KCB Rights Issue Seen Causing Price Swing

The planned KCB Bank rights issue is expected to lead to price volatility on the counter.

Additional shares, analysts say, will create a volatile swing due to a bigger trading float.

"The additional shares will lead to a price correction with the potential for a downward swing as market adjusts to the increased supply," said Geoffrey Odundo, the managing director of Kingdom Securities.

However, Mr Odundo explained, the market has already factored in the rights issue and the prices were likely to remain stable in the run to the actual listing in August.

The KCB rights issue involves the selling of 887 million shares at a discounted price of Sh17 to shareholders who will be entitled to two new shares for every five ordinary shares.

While releasing the rights timetable, Martin Oduor-Otieno, the KCB CEO noted that the share prices were fairly stable and the expectation was the issue would not cause dilution.

A research note by Sterling Investment Bank (SIB) says the KCB rights issue will push the ongoing price volatility in the foreseeable future.

Small investors

"The share has been on a downward trend since January, a clear underperformance to the market and a reaction to the increased liquidity arising from the injection of 208 million shares in 2008. Accordingly, this scenario is likely to be replicated in the short term, with the issuance of a further 887 million shares at a price of Sh17," said the research note.

In 2008, KCB Bank raised Sh5.2 billion through its second rights issue by issuing 208 million shares.

It involved shareholders buying one share for every nine held at Sh25. The prevailing market price at the time was Sh31.5.

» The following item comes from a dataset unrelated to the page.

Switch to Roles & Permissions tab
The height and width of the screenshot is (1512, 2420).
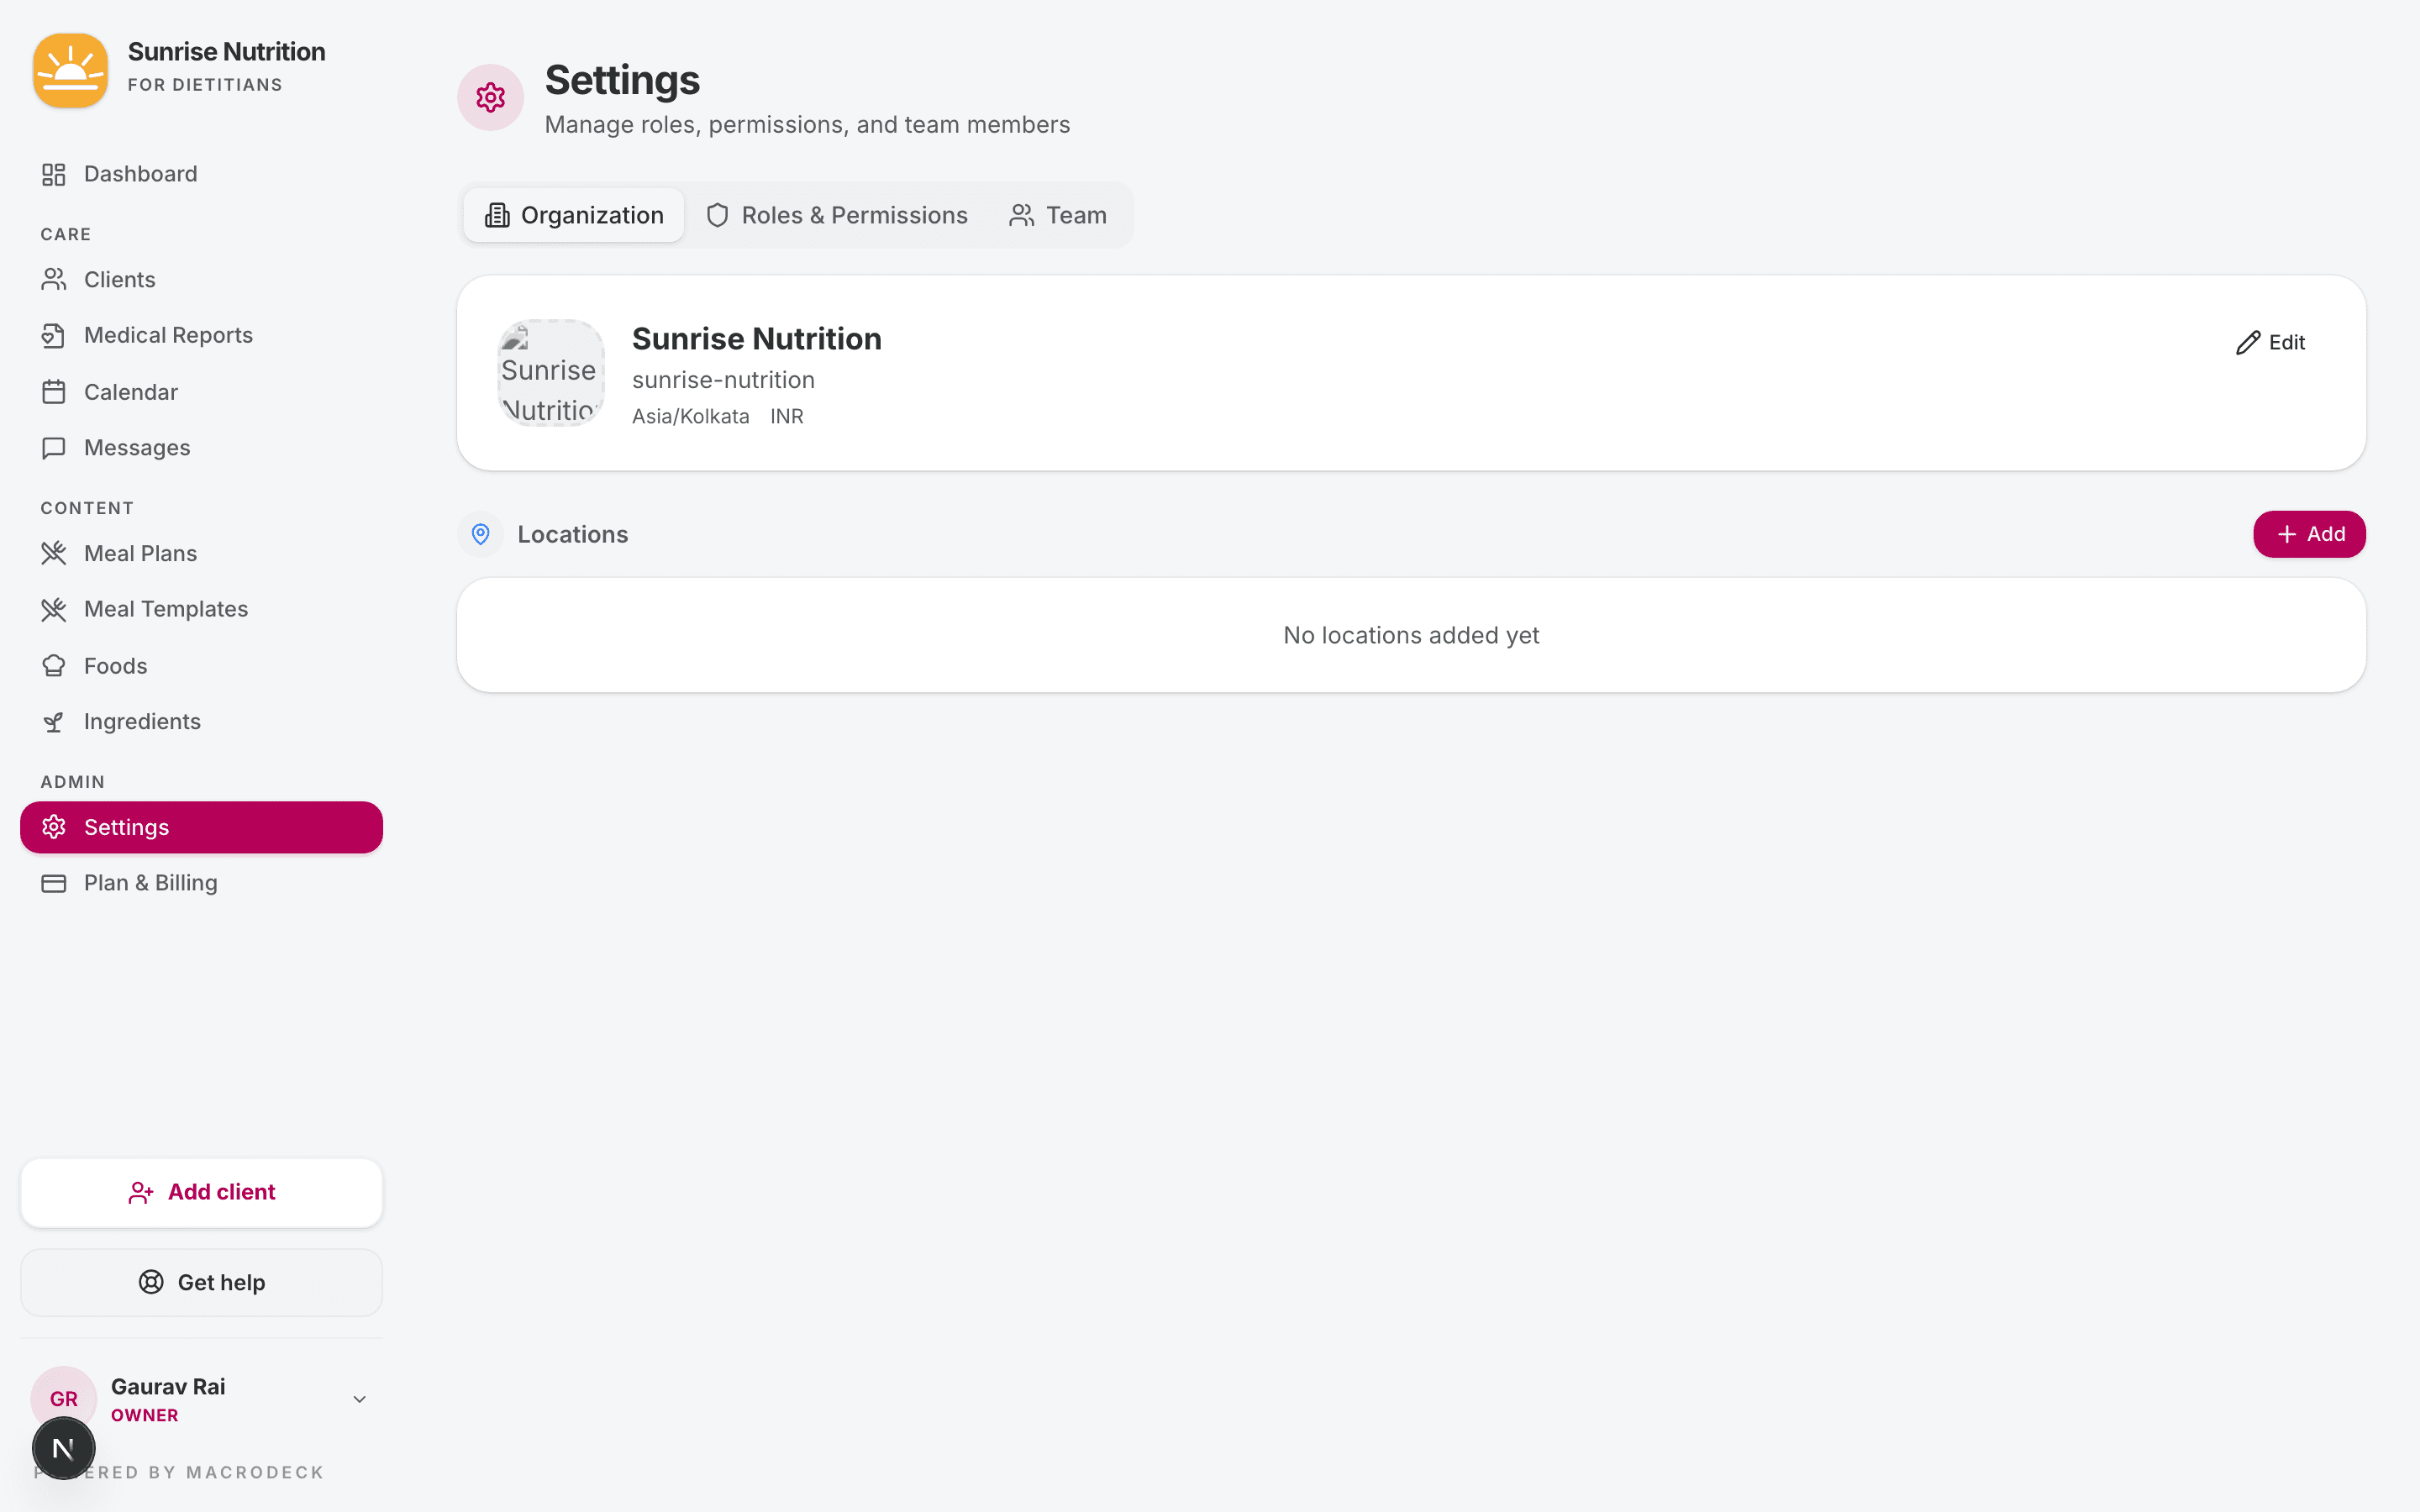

The first rights issue was in 2004 where the bank raised Sh2.3 billion.

The Sterling note indicates the additional 887 million shares will increase the total shareholding from the current 2.2 billion to 3.1 billion which is expected to dilute the bank's earning in the short term with small investors coming worse off.

"We view this as a loss to the small investors despite the discounted offer price of Sh17 as the rights are not offering a good bargain, given that the return on equity is 17.91 per cent which is quite low compared to its peers."

Barclays Bank's return on equity is at 37.18 per cent while Standard Chartered's is at 48.34 per cent.

Immediate gain

With KCB planning to use the funds raised in the next two years, shareholders will have to contend with holding their position for at least two years to realise their sweat.

For the bank, the immediate gain may be the lowering of the expensive wholesale deposits on its books.

Business
Mr Oduor-Otieno reckons that the bank will retire an estimated Sh44 billion as part of its wholesale deposits which accounts for 25 per cent of the bank deposits.

However, Sterling reckons there are no guarantees that the investors will be able to realise their investment as "investors are faced with the risk of not achieving real positive returns within the projected duration of two years."

With a large chunk of the funds to be used on its mortgage business, which is long term, the bank returns are not likely to be rosy for short term investors.

In addition, the bank will use part of the proceeds to strengthen its operations across the region, especially for the units yet to break-even.

Mr Oduor-Otieno says the bank will retain Sh3 billion as buffer capital, hence strengthening its key ratios which have been eroded by the payment of dividends and expansive loan book.